Джон не хотел пить. Однако решил не отказываться. Они вместе вышли из «Виру» в еще светлый летний таллинский вечер. Джон спросил Галлахера, сколько он уже служит в здешнем посольстве.

— До этого я работал в Греции. В общей сложности десять лет. А еще раньше служил в морской пехоте. В тысяча девятьсот девяносто восьмом году получил капитана. Вышел в отставку слишком рано, чтобы поучаствовать в последующем веселье.

Они направлялись в центр Старого города. В слабеющем свете дома́ казались яркими, как в рисованной мультипликации. Люди пили за вынесенными на тротуары столиками кафе, пили на ходу, пили в ожидании, пока щель банкомата выплюнет язычки местной валюты. Джон заметил группки молодых русских с тяжелыми взглядами и нетвердой походкой; шедших рука об руку и горланивших песни шотландцев; неуверенно держащихся на ногах курильщиков перед входом в каждый паб. Заметил он также старушек-нищенок в обтрепанной одежде, не соответствовавшей сезону, — все они выглядели так, словно несли на себе какое-то нерушимое цыганское проклятие. Джон спросил Галлахера:

— С какого же рода культурой вы здесь поддерживаете связь?

Галлахер посмотрел на него.

— Вы удивитесь, но это занятное место для жизни, даже при том что эстонцы в некотором роде непостижимы. Один мой приятель играет на бас-гитаре, так вот он мне рассказывал, что, где бы он ни жил, он всегда имел возможность выступать на "Открытом микрофоне«[7]. Бас-гитаристы востребованы везде. Приехав в Таллин, он явился на «Открытый микрофон», а там на сцене уже стояли пять эстонских парней, бас-гитаристов, которые искали себе руководителя. Это нация бас-гитаристов.

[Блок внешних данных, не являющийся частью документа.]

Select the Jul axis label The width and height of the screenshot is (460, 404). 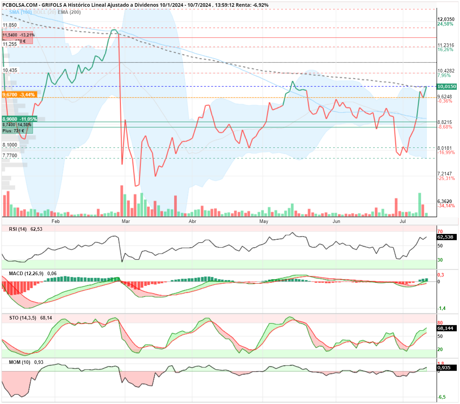point(402,221)
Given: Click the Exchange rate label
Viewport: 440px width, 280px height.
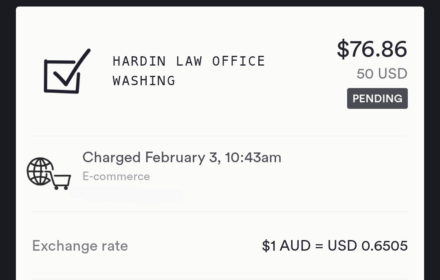Looking at the screenshot, I should click(80, 246).
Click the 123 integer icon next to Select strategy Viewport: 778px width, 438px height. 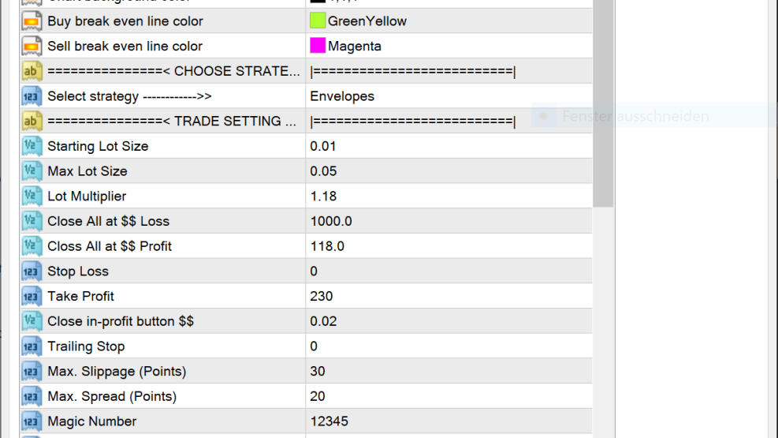tap(32, 96)
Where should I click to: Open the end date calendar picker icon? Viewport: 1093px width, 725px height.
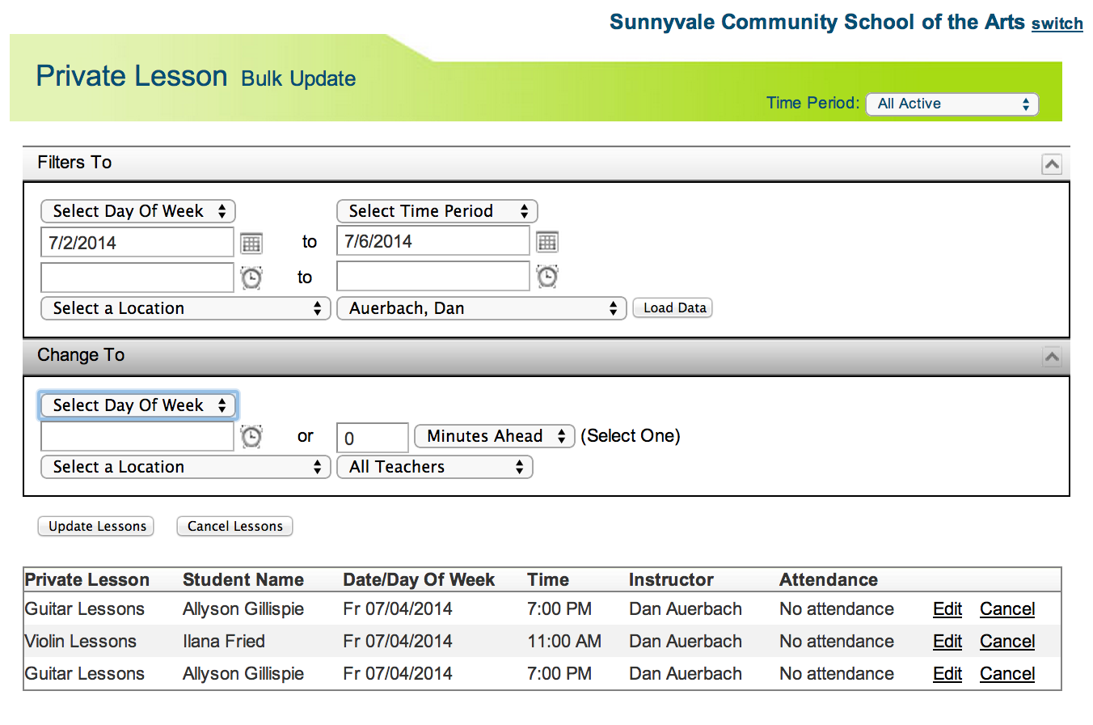[547, 242]
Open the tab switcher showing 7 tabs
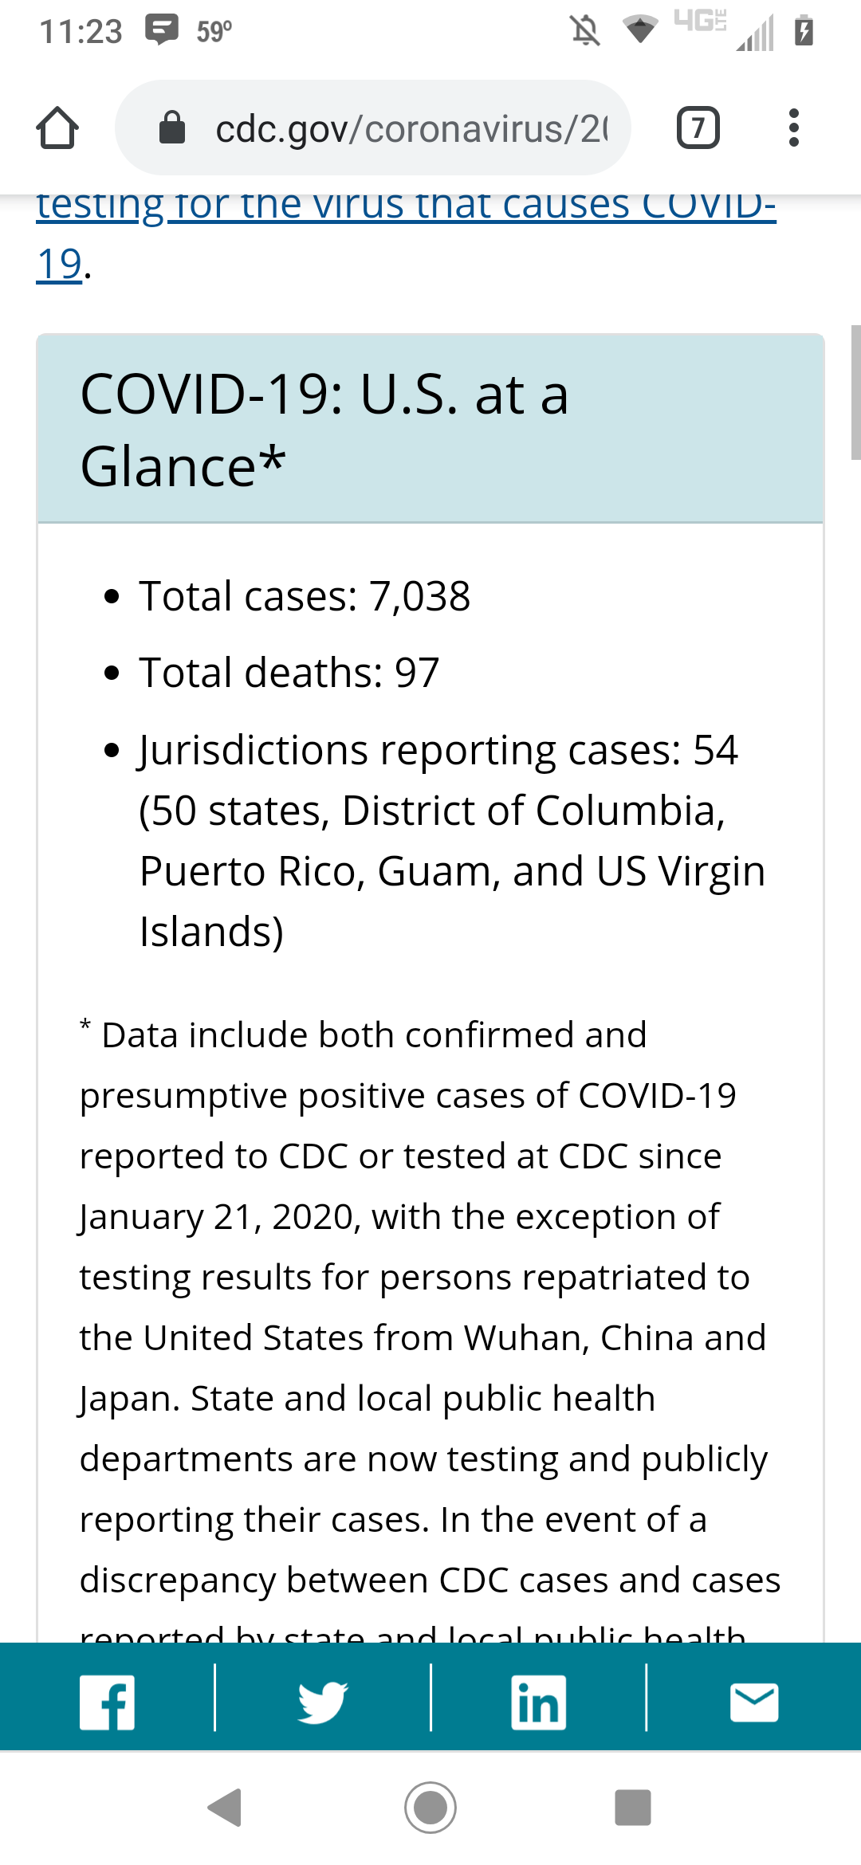The width and height of the screenshot is (861, 1865). [x=698, y=128]
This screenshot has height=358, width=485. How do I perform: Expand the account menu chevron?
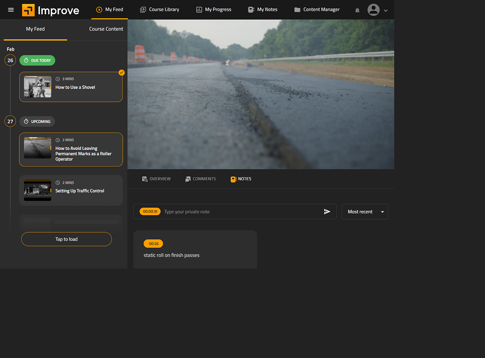pyautogui.click(x=386, y=11)
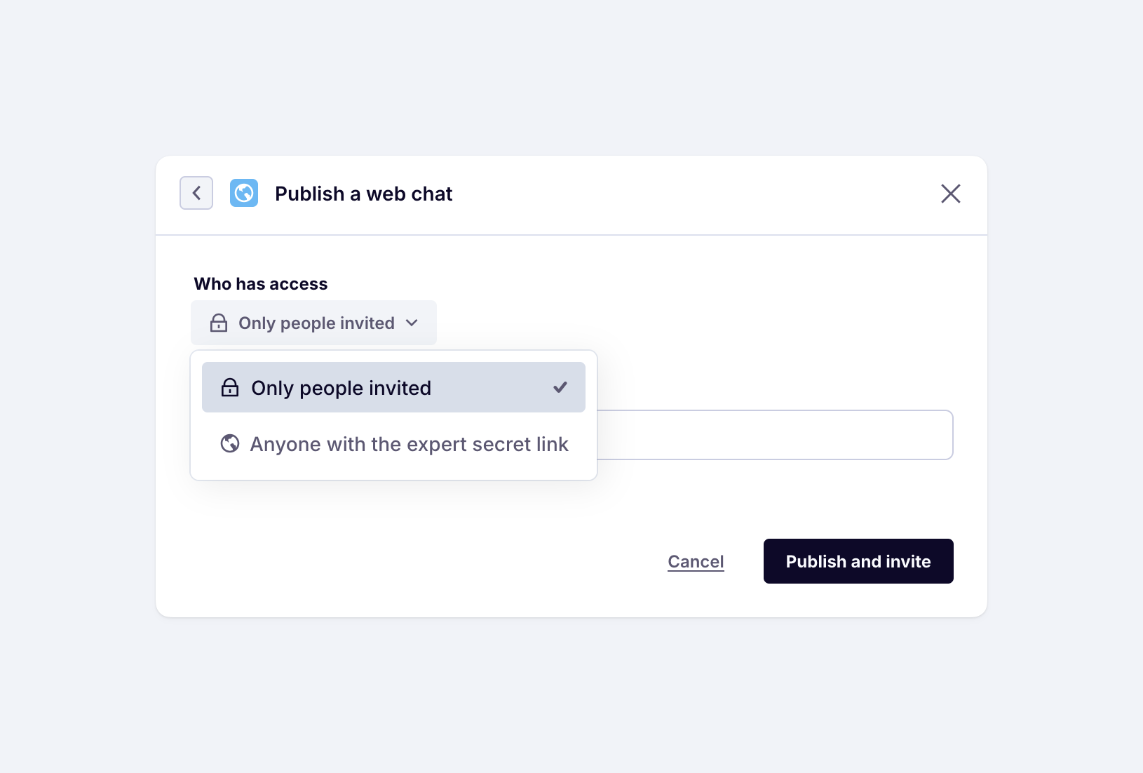1143x773 pixels.
Task: Click Cancel to discard publishing
Action: 696,561
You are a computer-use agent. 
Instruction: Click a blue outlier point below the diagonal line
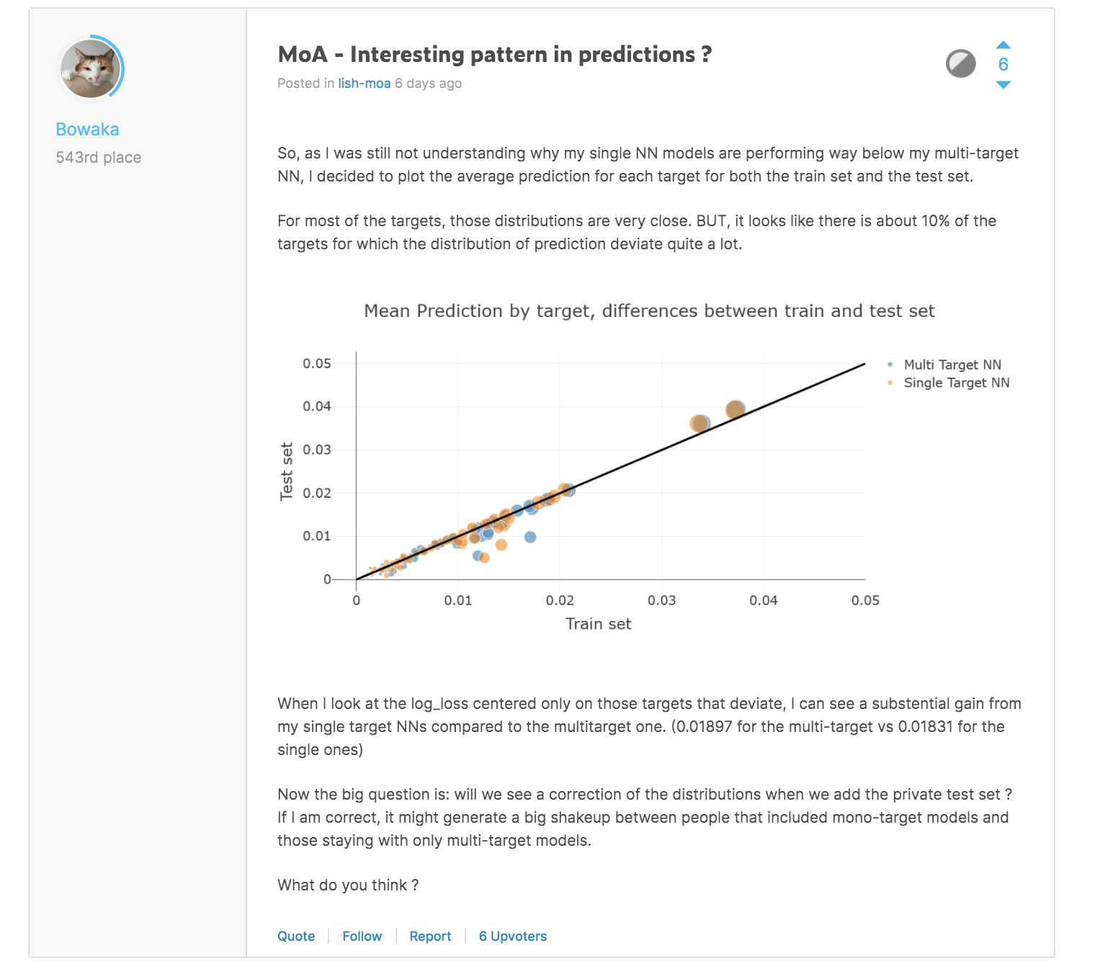[x=531, y=536]
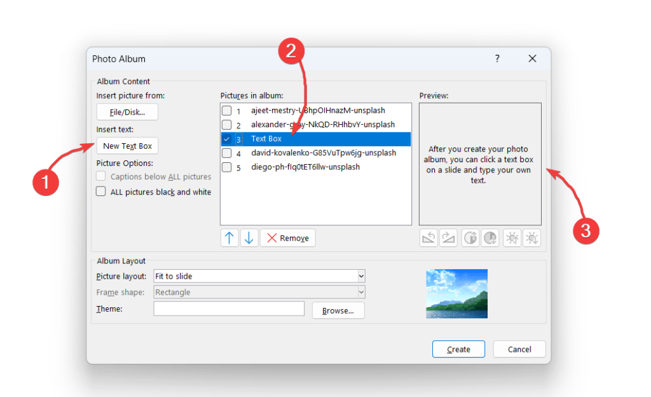Move the selected item down in the album

(x=249, y=237)
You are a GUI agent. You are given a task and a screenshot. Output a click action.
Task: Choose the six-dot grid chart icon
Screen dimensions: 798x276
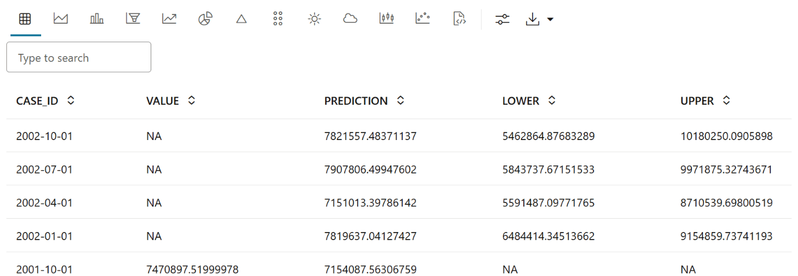[x=278, y=19]
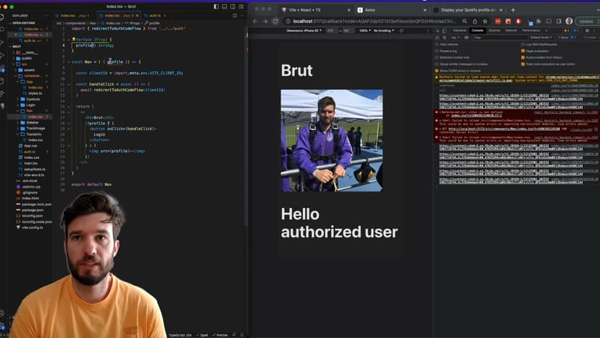Click the browser back arrow
The image size is (600, 338).
coord(256,21)
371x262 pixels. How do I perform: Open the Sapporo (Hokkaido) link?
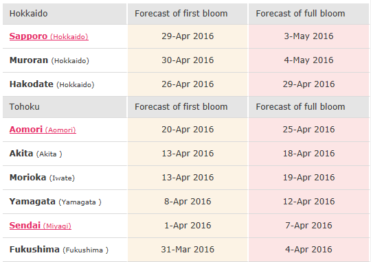(x=49, y=36)
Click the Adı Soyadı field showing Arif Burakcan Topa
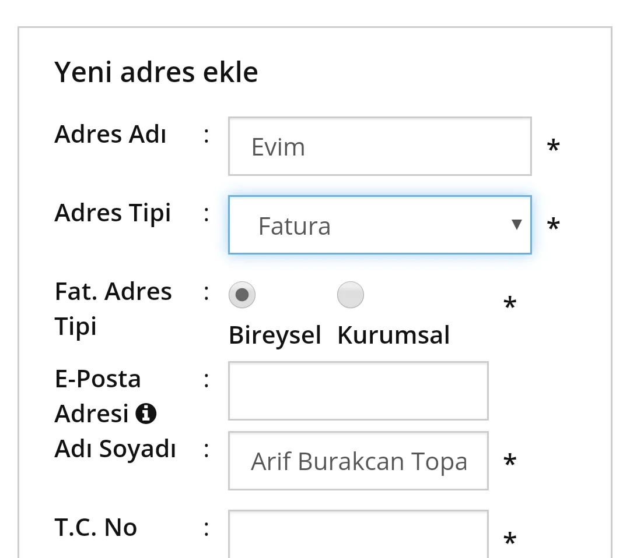Image resolution: width=630 pixels, height=558 pixels. click(x=358, y=460)
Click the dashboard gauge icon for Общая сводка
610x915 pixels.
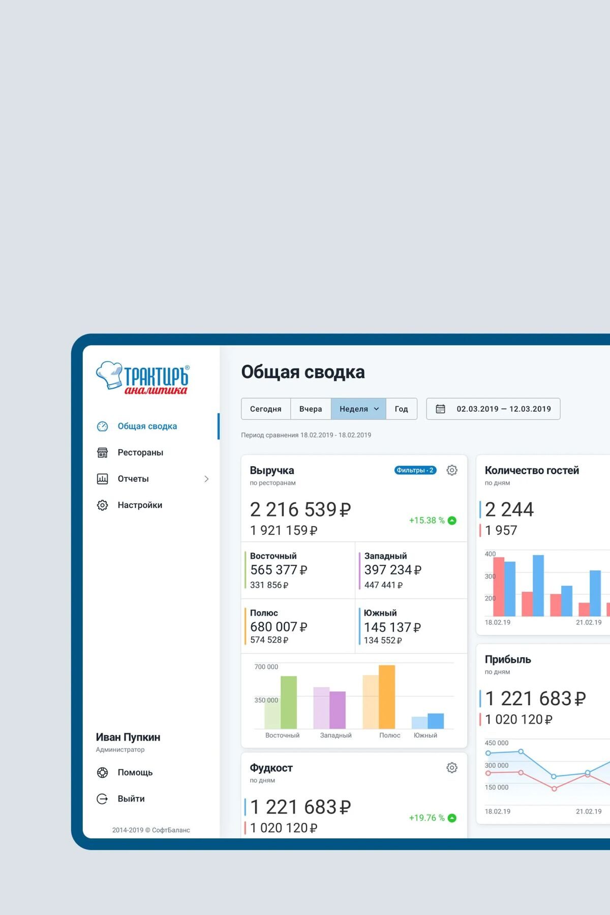point(102,426)
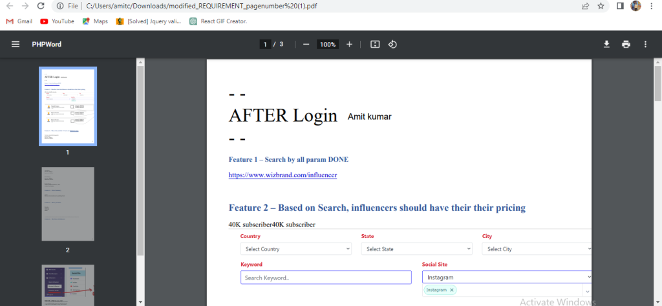Reload the browser page
Viewport: 662px width, 306px height.
(41, 6)
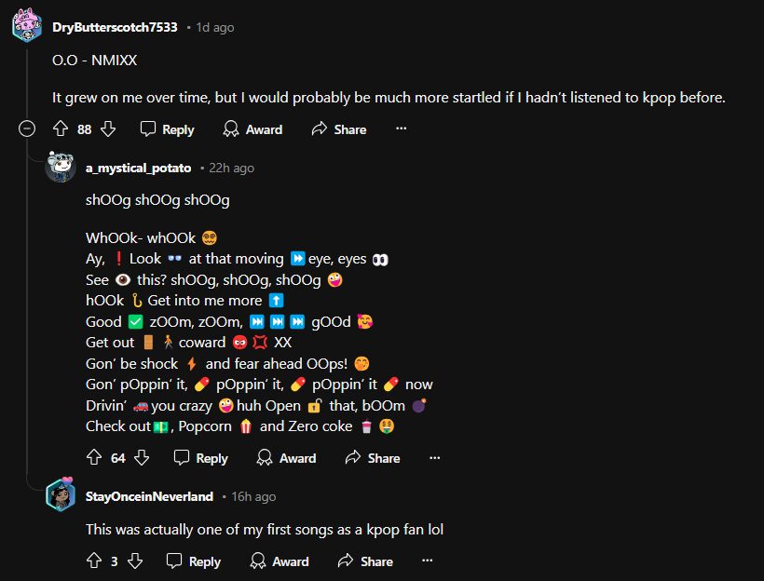
Task: Award a_mystical_potato's lyrics comment
Action: point(285,457)
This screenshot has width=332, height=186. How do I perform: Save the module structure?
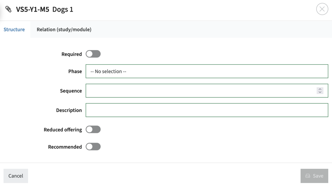(x=314, y=176)
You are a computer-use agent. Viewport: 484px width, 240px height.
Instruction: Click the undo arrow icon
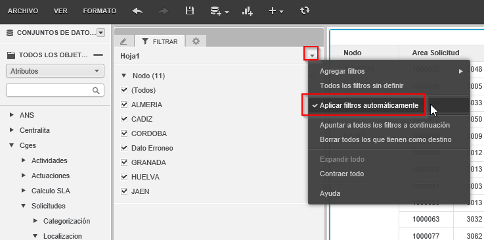[137, 11]
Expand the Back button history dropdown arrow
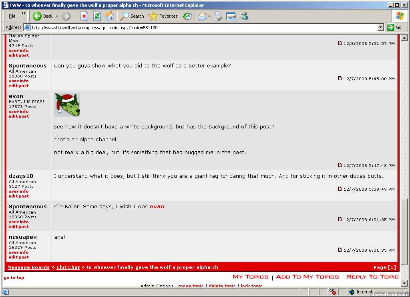This screenshot has width=410, height=297. coord(57,16)
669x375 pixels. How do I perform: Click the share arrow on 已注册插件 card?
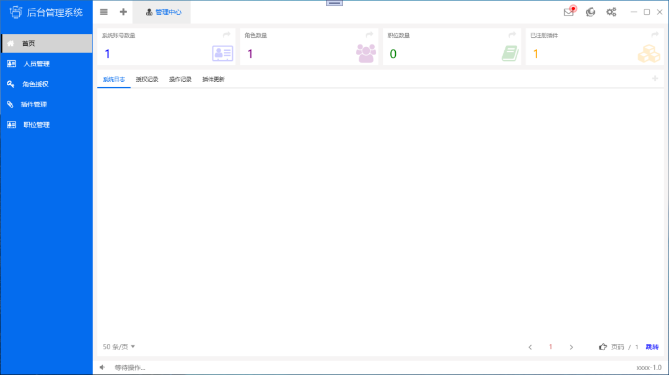pos(655,35)
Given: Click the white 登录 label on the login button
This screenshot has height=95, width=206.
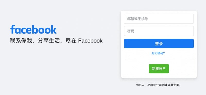Looking at the screenshot, I should (x=159, y=43).
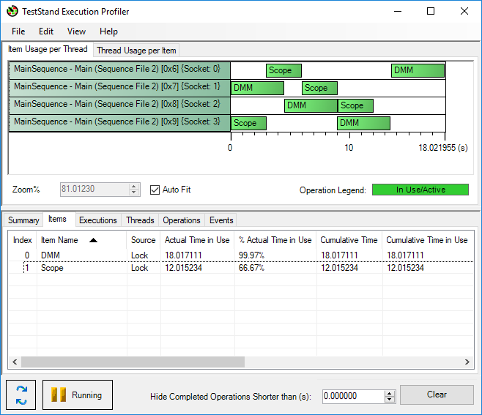Image resolution: width=482 pixels, height=415 pixels.
Task: Click the TestStand Execution Profiler title icon
Action: (12, 11)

Взгляд Джона зацепился за шедших им навстречу двух Фрей[8] на высоких каблуках, в плотно, словно собственная кожа, обтягивающих джинсах. Эта парочка несла себя с таким видом, словно тайно жаждала постоянных низкопробных домогательств, и не без успеха. Вслед им неслись все мыслимые страстные призывы, выкрикиваемые по-русски.

Галлахер тоже заметил женщин.

— Ну, и это, конечно, тоже. В Таллине даже уродливые девушки по-своему хороши. Это компенсируется тем фактом, что даже наиболее интеллигентные из них по-своему глупы.

Когда девушки прошли мимо, Галлахер продолжил. Разговор о женщинах перетек в разговор о Финляндии, а тот, в свою очередь, — о советских спецназовцах и далее — в сжатую устную историю 1990-х. Он не делал переходов от одной темы к другой. Вскоре его монолог вернулся к отцу. Джон больше не слушал. Вместо этого он размышлял о само́м Галлахере. Волосы жидкие, слабые, цвета ржи — Галлахер часто проводил по ним от темени ко лбу: дурная школьная привычка, возродившаяся в среднем возрасте, чтобы скрыть наступление залысин. Воспоминания об отце пробудили в Галлахере какие-то неведомые обиды, хотя он по-прежнему упорно хохотал едва ли не после каждой третьей фразы.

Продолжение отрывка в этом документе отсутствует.